Your task ::
From the material below, retype exactly the lines that begin at the line with "Viewport: 760px width, 475px height." and end after the line with "Click the rgb(109,112,74) value"; pictures stay out of the copy.

====== Extracted records

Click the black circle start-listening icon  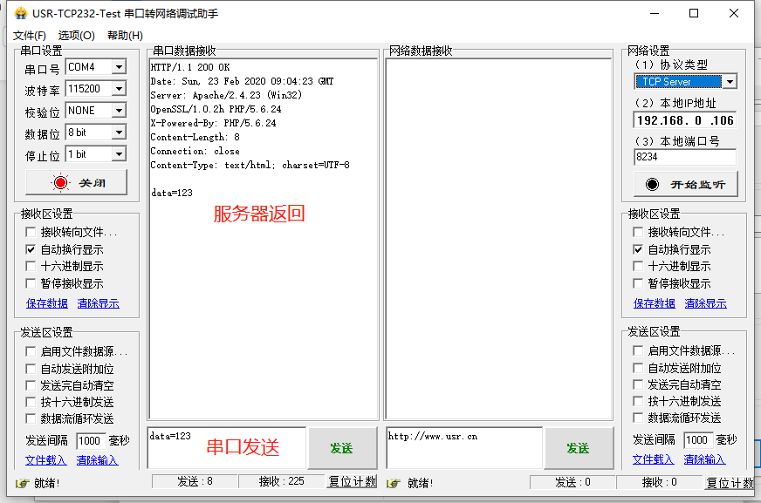pos(652,184)
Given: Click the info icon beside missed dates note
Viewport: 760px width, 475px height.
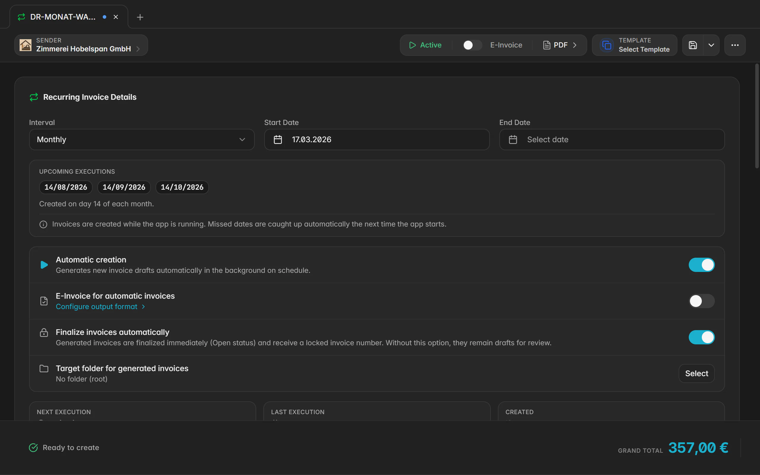Looking at the screenshot, I should coord(43,224).
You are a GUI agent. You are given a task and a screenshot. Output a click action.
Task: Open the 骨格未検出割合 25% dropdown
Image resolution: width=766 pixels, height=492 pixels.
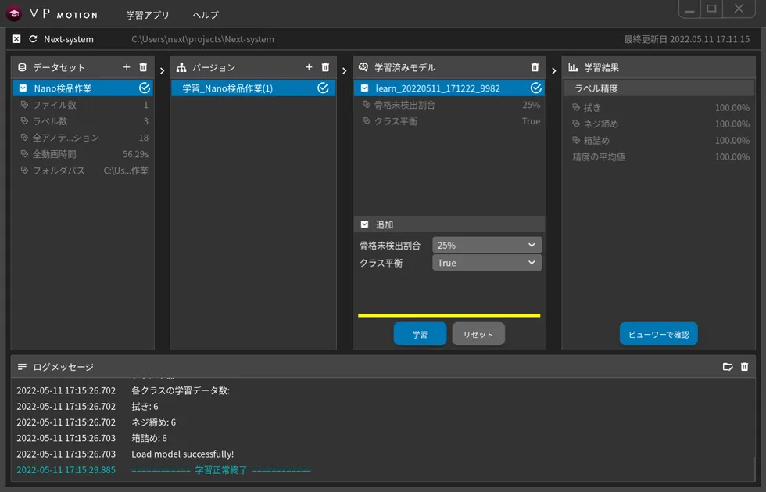click(486, 246)
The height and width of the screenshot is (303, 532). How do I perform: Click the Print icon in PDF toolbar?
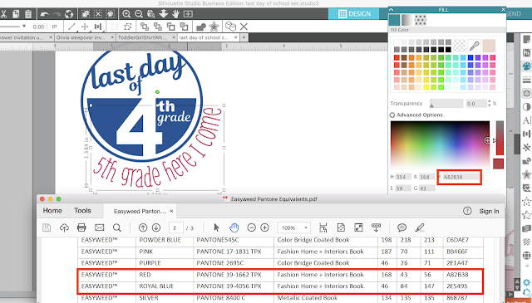pyautogui.click(x=81, y=227)
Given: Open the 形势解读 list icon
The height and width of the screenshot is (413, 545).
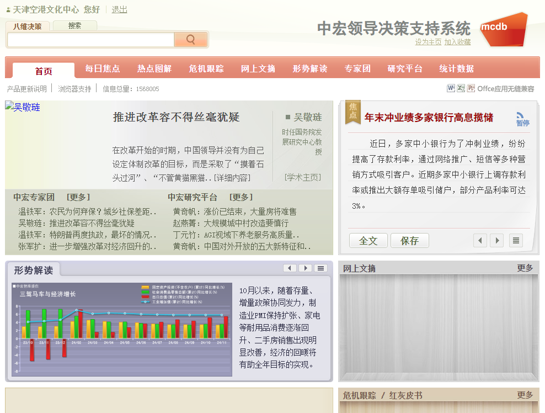Looking at the screenshot, I should tap(320, 268).
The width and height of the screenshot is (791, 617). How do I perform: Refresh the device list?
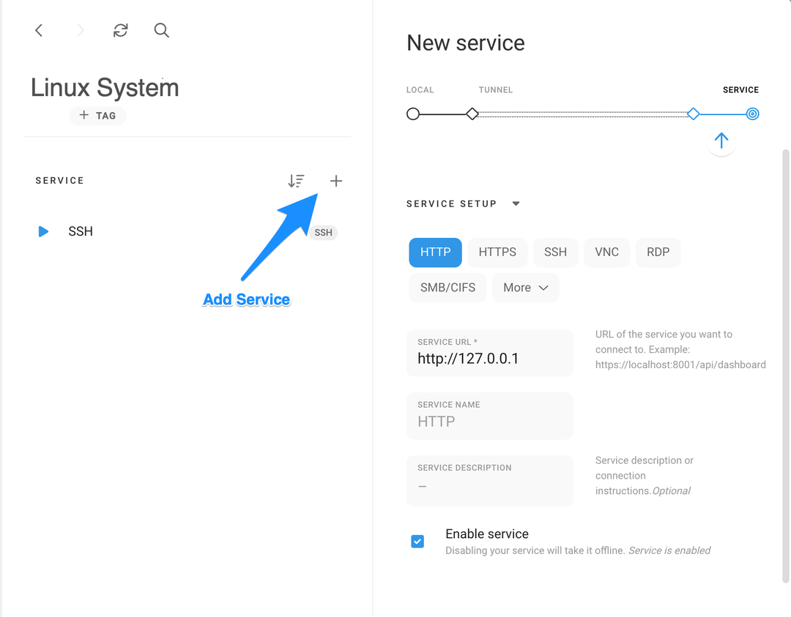tap(120, 30)
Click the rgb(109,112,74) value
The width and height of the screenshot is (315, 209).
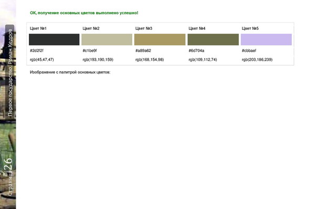point(203,60)
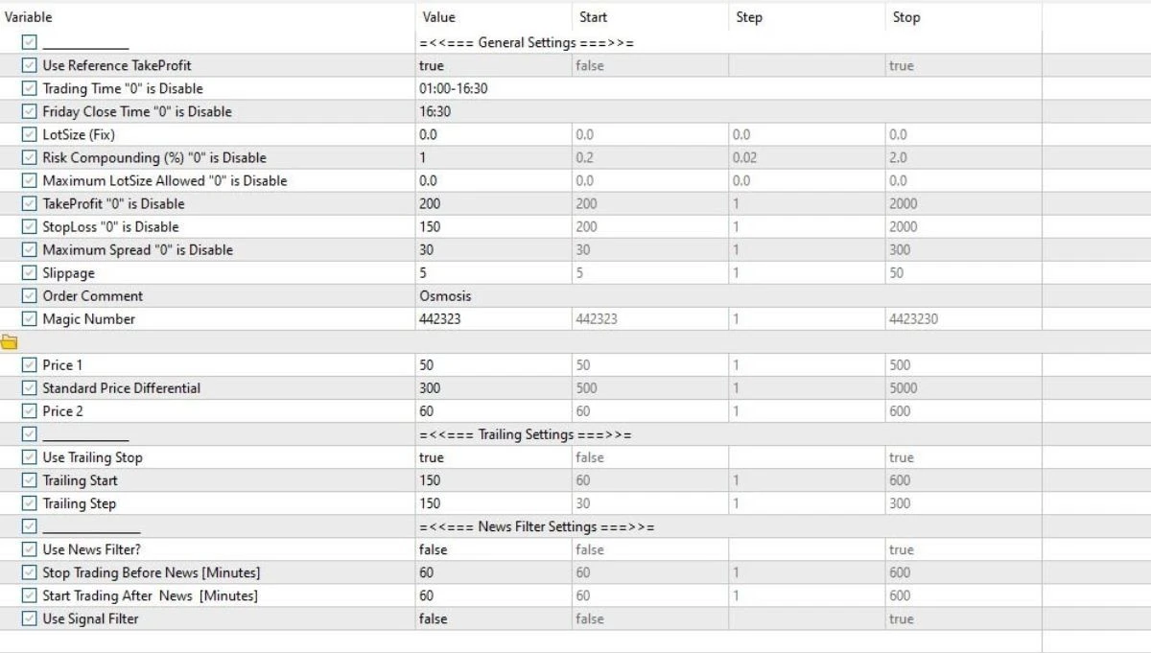Image resolution: width=1151 pixels, height=653 pixels.
Task: Select the TakeProfit value field showing 200
Action: coord(493,203)
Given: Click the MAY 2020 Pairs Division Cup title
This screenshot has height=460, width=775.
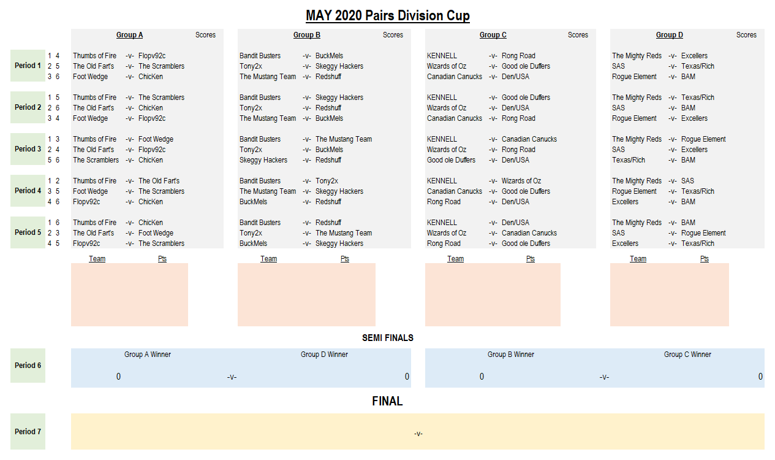Looking at the screenshot, I should [x=387, y=16].
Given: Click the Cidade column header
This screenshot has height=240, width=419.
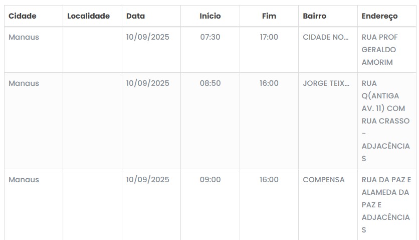Looking at the screenshot, I should 23,16.
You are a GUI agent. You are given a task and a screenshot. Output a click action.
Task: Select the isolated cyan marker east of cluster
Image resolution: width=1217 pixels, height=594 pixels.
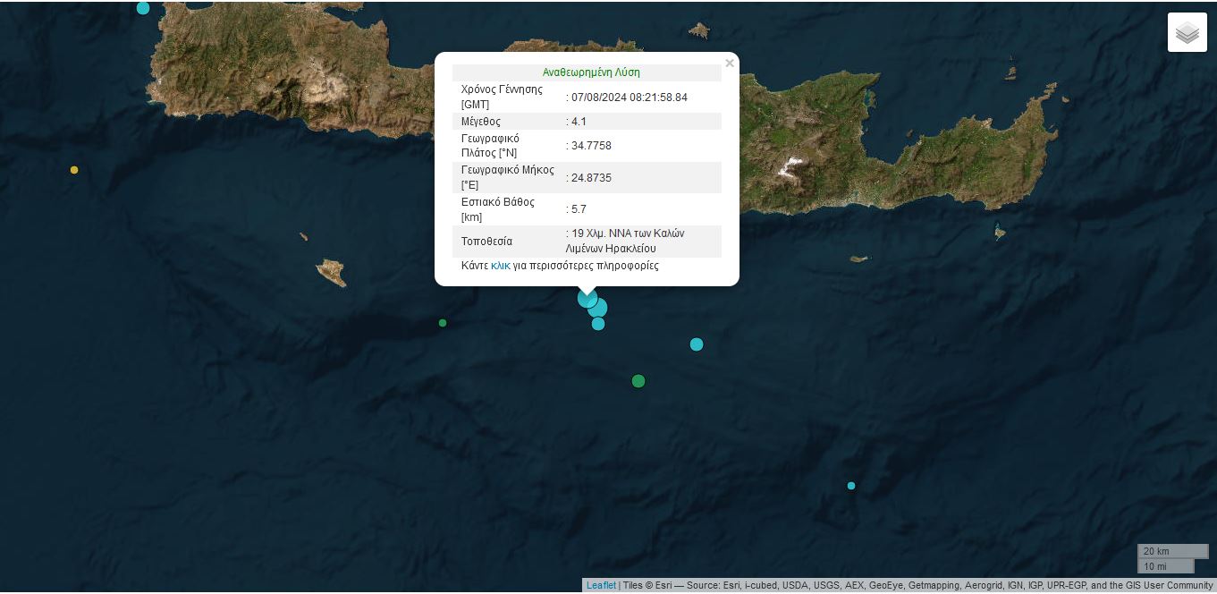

============

Answer to the problem ::
Viewport: 760px width, 475px height.
Looking at the screenshot, I should coord(43,224).
You are a GUI agent. You are given a task and a screenshot. Output a click action.
Task: Open the 骨格未検出割合 25% dropdown
Image resolution: width=766 pixels, height=492 pixels.
click(486, 246)
The height and width of the screenshot is (303, 532). How do I perform: Click the Print icon in PDF toolbar?
pyautogui.click(x=81, y=227)
Given: Open the 形势解读 list icon
The height and width of the screenshot is (413, 545).
Looking at the screenshot, I should tap(320, 268).
The width and height of the screenshot is (791, 617). How do I perform: Refresh the device list?
tap(120, 30)
Click the rgb(109,112,74) value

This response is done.